Seda had only been in the country for two months when she died, and Mariel said she had a mobile phone. She had, Mariel found, been “texting with another friend here ... that she’s been hurt by her employer, there is no food and she is locked up.”
But she was also, Mariel added, texting with her sister and husband, exchanging Christmas greetings and showing no signs of suicidal tendencies. When she died on Jan. 5, her death was presumed a suicide. But Seda’s sister and husband said when her body arrived home she had no teeth, her feet were bent backward, she had stab marks on her back, and she had slits on her wrist that were not deep enough to indicate a suicide attempt.

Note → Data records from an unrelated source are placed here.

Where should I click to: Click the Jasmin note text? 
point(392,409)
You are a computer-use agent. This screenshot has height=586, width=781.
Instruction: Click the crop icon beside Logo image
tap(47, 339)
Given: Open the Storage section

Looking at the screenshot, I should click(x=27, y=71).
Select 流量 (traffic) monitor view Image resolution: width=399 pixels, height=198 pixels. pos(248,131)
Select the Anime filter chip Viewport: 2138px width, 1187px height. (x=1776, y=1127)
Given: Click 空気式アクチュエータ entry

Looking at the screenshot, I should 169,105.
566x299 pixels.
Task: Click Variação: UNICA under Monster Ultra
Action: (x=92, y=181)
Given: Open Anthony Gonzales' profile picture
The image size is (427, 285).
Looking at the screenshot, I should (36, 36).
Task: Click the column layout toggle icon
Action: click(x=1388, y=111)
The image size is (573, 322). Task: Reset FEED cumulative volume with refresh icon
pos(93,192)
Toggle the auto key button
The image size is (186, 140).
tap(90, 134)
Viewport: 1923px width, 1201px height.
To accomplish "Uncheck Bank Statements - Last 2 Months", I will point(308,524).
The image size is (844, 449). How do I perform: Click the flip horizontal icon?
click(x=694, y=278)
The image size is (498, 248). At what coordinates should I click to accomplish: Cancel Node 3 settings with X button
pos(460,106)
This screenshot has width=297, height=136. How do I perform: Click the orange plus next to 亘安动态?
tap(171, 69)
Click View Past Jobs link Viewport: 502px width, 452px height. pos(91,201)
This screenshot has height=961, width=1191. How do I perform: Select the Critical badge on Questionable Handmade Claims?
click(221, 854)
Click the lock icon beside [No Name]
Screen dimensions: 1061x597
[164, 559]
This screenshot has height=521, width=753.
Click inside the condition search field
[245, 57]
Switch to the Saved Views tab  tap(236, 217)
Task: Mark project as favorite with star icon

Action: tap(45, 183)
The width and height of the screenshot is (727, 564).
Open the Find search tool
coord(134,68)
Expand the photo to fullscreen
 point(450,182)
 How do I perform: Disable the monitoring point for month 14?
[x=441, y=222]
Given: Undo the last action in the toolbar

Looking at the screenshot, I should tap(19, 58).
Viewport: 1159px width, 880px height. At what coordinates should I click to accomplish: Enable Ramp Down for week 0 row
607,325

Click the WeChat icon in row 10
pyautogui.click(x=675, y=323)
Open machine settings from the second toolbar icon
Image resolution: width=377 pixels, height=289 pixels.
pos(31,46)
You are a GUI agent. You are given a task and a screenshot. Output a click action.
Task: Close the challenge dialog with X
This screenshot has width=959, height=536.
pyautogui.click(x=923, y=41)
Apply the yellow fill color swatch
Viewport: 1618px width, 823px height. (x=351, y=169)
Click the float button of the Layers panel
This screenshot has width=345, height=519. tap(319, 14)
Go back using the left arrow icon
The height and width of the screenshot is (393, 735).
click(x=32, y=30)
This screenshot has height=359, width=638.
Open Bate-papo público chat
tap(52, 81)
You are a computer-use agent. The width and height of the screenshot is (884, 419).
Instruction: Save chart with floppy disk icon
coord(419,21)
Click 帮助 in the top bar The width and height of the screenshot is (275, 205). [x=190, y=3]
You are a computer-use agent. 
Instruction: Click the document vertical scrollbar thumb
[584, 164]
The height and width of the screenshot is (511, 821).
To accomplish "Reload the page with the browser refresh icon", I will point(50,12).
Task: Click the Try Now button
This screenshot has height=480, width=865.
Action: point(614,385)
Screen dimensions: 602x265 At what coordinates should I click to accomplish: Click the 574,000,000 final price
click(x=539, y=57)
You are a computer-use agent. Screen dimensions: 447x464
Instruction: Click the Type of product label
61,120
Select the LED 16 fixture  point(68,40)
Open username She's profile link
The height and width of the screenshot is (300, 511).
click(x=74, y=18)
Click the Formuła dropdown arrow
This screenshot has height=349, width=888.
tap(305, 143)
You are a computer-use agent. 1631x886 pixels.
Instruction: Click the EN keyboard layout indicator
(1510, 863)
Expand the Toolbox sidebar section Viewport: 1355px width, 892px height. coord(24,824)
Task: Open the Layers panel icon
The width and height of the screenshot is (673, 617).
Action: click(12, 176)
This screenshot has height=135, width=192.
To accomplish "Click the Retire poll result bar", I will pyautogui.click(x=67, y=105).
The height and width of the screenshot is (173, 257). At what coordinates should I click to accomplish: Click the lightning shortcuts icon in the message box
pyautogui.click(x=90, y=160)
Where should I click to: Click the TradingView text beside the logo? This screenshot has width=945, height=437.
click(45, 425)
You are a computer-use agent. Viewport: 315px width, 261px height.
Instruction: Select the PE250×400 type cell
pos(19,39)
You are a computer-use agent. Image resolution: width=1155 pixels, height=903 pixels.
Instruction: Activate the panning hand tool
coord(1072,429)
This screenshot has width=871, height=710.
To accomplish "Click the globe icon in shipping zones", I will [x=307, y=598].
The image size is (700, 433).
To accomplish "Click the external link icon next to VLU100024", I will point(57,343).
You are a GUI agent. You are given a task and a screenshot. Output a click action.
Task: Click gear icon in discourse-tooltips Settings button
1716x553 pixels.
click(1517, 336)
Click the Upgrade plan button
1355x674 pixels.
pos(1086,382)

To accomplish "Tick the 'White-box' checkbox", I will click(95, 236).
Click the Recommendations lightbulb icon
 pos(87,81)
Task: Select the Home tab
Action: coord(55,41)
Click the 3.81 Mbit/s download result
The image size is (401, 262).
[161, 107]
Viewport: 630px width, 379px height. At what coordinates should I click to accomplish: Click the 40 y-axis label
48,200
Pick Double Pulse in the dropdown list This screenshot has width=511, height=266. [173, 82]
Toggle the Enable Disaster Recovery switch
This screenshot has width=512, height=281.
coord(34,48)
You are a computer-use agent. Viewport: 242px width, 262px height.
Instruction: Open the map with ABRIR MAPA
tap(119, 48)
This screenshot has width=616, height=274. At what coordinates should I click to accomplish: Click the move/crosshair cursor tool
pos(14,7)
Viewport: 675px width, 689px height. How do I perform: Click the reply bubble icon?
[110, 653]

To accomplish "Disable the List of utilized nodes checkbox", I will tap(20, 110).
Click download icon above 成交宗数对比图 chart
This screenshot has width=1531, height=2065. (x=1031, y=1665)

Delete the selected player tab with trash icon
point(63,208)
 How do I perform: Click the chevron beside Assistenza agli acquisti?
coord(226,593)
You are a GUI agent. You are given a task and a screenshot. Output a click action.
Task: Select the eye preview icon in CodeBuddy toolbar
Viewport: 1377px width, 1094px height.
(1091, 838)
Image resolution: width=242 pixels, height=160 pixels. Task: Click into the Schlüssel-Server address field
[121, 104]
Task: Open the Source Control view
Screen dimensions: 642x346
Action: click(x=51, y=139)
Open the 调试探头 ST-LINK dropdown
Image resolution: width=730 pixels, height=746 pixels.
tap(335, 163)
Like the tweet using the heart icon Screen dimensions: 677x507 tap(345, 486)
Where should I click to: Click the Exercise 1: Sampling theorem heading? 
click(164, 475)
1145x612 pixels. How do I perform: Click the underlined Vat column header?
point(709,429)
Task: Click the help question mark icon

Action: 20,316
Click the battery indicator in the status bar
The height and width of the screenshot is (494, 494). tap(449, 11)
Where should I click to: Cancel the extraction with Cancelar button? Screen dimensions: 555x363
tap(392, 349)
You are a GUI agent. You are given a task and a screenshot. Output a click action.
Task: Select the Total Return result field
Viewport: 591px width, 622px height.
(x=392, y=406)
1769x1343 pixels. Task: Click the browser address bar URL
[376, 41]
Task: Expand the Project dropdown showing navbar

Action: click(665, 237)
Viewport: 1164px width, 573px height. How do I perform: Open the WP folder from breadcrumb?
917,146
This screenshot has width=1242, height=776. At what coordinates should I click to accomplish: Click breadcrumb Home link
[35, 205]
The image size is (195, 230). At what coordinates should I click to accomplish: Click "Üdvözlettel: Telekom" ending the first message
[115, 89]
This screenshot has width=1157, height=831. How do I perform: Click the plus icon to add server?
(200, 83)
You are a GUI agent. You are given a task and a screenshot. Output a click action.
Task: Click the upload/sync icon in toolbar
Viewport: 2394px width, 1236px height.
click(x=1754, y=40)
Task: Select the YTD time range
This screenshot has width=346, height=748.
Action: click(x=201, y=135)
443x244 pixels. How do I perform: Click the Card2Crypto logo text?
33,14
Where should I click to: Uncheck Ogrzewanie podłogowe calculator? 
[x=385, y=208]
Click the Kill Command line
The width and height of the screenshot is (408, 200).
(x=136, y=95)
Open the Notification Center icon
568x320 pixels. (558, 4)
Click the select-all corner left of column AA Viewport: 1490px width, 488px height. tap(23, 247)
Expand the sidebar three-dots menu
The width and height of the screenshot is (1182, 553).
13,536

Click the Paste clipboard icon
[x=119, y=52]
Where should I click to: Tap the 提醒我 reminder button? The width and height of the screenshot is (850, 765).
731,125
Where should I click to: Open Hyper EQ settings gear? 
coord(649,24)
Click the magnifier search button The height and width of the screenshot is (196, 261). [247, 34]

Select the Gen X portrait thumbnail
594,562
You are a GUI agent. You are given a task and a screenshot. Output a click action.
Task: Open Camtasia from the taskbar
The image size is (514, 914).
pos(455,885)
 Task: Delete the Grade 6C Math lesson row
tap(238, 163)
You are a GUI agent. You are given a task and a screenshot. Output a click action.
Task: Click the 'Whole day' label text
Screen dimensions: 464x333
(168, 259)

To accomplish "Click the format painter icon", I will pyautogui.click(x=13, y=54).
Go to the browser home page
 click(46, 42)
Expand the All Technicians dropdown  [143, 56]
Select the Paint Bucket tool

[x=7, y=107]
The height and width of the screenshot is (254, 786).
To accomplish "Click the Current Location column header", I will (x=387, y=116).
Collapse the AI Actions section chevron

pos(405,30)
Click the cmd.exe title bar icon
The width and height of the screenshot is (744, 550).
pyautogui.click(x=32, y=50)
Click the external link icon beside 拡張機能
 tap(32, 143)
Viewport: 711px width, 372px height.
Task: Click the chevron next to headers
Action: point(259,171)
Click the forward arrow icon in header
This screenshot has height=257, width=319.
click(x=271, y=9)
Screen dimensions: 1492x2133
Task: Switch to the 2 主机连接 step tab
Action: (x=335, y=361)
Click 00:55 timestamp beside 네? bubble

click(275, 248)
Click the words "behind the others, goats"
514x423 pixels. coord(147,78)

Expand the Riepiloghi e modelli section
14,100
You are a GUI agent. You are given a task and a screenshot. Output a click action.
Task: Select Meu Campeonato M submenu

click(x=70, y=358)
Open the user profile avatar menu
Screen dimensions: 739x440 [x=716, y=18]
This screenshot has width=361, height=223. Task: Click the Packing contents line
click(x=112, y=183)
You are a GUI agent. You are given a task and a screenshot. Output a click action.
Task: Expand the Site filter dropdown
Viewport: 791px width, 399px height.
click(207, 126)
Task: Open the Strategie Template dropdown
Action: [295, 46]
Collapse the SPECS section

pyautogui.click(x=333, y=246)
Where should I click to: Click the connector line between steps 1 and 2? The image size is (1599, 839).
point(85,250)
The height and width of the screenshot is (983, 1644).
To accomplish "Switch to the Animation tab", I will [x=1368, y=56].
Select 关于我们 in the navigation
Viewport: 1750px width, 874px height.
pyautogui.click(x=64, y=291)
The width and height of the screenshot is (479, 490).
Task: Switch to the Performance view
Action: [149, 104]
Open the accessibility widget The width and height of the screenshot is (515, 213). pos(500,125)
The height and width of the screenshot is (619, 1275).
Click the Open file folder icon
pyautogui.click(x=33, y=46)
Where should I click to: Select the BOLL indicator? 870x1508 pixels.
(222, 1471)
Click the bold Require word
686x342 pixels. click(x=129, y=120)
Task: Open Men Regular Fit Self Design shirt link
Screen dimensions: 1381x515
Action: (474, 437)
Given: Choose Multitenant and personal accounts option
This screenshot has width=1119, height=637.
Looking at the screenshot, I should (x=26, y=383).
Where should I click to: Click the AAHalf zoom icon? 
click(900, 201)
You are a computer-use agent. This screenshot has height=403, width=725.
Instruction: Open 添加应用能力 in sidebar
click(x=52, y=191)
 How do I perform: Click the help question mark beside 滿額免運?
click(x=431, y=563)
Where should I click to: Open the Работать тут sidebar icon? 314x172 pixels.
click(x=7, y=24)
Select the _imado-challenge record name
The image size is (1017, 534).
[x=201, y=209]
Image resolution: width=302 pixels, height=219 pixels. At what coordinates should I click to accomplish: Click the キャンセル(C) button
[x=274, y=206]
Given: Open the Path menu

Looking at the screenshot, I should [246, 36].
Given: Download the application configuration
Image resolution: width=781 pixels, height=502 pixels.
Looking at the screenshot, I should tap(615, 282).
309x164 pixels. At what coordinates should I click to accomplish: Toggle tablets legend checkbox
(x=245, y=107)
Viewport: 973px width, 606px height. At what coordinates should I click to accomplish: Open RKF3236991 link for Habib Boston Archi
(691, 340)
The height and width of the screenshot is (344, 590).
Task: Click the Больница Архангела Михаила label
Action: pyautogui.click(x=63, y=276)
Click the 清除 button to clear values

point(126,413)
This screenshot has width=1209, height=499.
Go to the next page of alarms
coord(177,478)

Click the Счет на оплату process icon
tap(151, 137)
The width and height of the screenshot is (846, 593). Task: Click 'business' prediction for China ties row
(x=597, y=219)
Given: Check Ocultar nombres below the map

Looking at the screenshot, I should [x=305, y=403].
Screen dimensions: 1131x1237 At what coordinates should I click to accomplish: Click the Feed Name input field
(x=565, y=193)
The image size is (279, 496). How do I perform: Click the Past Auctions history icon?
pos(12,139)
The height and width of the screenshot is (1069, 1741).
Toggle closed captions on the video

“Who knows” what happened to Seda, Mariel says. “But you can torture a person and then throw them from a balcony and say she committed suicide. You can do that.”
Mariel complained that employers’ accounts are taken at face value, and that full investigations are not carried out into migrant deaths. A source at the Nepalese Consulate shared the same grievance. He said neighbors, friends and other migrant workers are rarely questioned by the police.
A security source told The Daily Star that “investigations into the deaths of migrant workers are carried out just like any other investigation, including into the deaths of Lebanese. The judiciary is also involved.”
But even taking Mariel’s criticism into account, there are still likely to be plenty of genuine suicides. In one recent case, the Nepalese source said, a woman killed herself after her two children died and she was not allowed to attend their funeral.
“We work so hard,” said Mariel.
“We work with our sweat, with our hands. This kind of job is [considered] the lowest job and we are treated badly and ignored, but we have our dignity ... maybe we don’t have justice now, but we continue because who knows,” she said, hoping that Lebanese law will someday shift in favor of foreign workers. “This is the day we are waiting for.”